Fortunately, SB 458, passed in California in July of 2011, added Section E to the California Civil Code 580. It basically says that short of mortgage fraud, in which case it can still pursue, if a seller does a short sale on 1 to 4 units, the bank can’t pursue; can’t go after the seller. But that’s for short sales that closed after July of 2011. It doesn’t matter if the loan was hard money or purchase money, whether the property was owner occupied or a rental, whether the loan was in first, second or third position. Can’t go after the seller. This is a good reason to avoid foreclosure and try to do a short sale. Especially if a seller has a hard-money loan because, legal experts say, foreclosure proceedings do not offer any protection for the seller against a hard-money loan.

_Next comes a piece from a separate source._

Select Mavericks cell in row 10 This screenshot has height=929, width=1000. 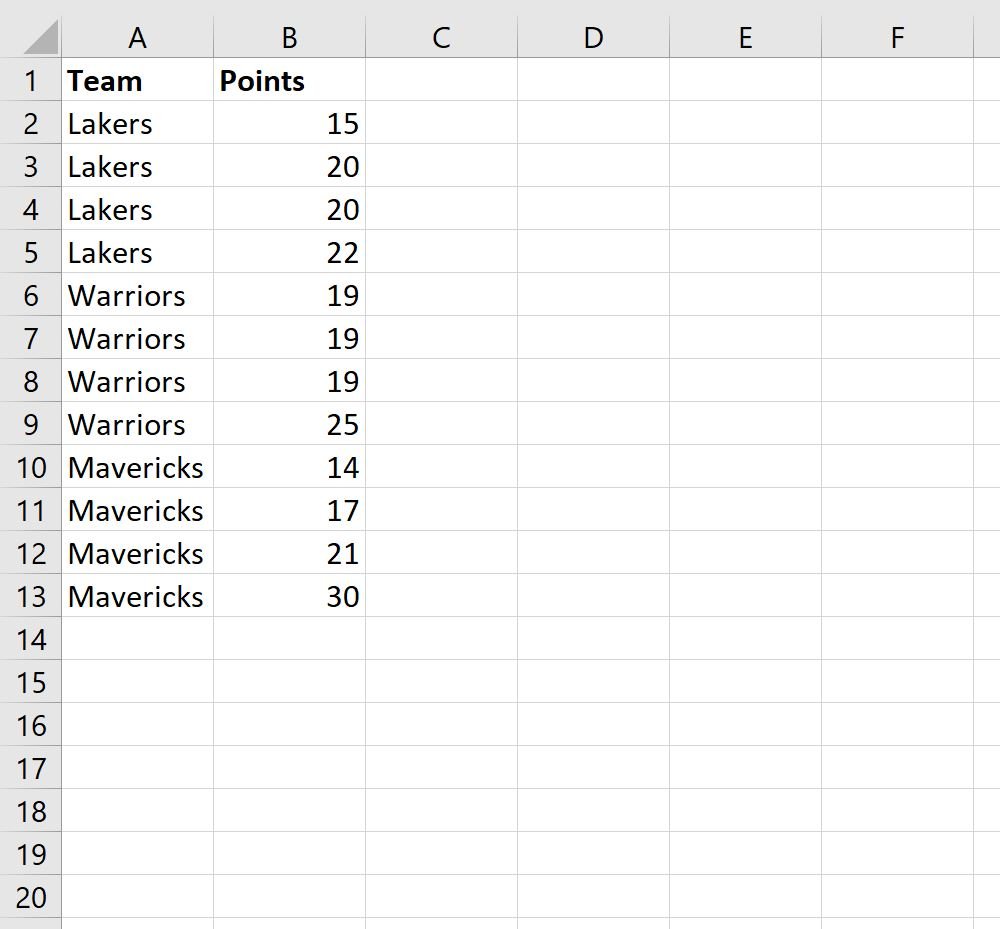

But can the seller be taxed on a short sale? On the federal side, for 2013, the mortgage debt relief law has been extended to January 1, 2014. The California law regarding short sale taxes for 2012 has expired. State legislators are working on an extension. This is the part where the law after extension the last time was made retroactive. It took California lawmakers almost a year to pass the extension last go around. We were sweating. But then they made it retroactive. Will they do it again this year? We sure hope so. But this is a classic example of why a seller in Sacramento should get legal and tax advice before doing a short sale. Don’t rely on your Sacramento short sale agent to dispense legal and tax advice because we are not allowed to do it.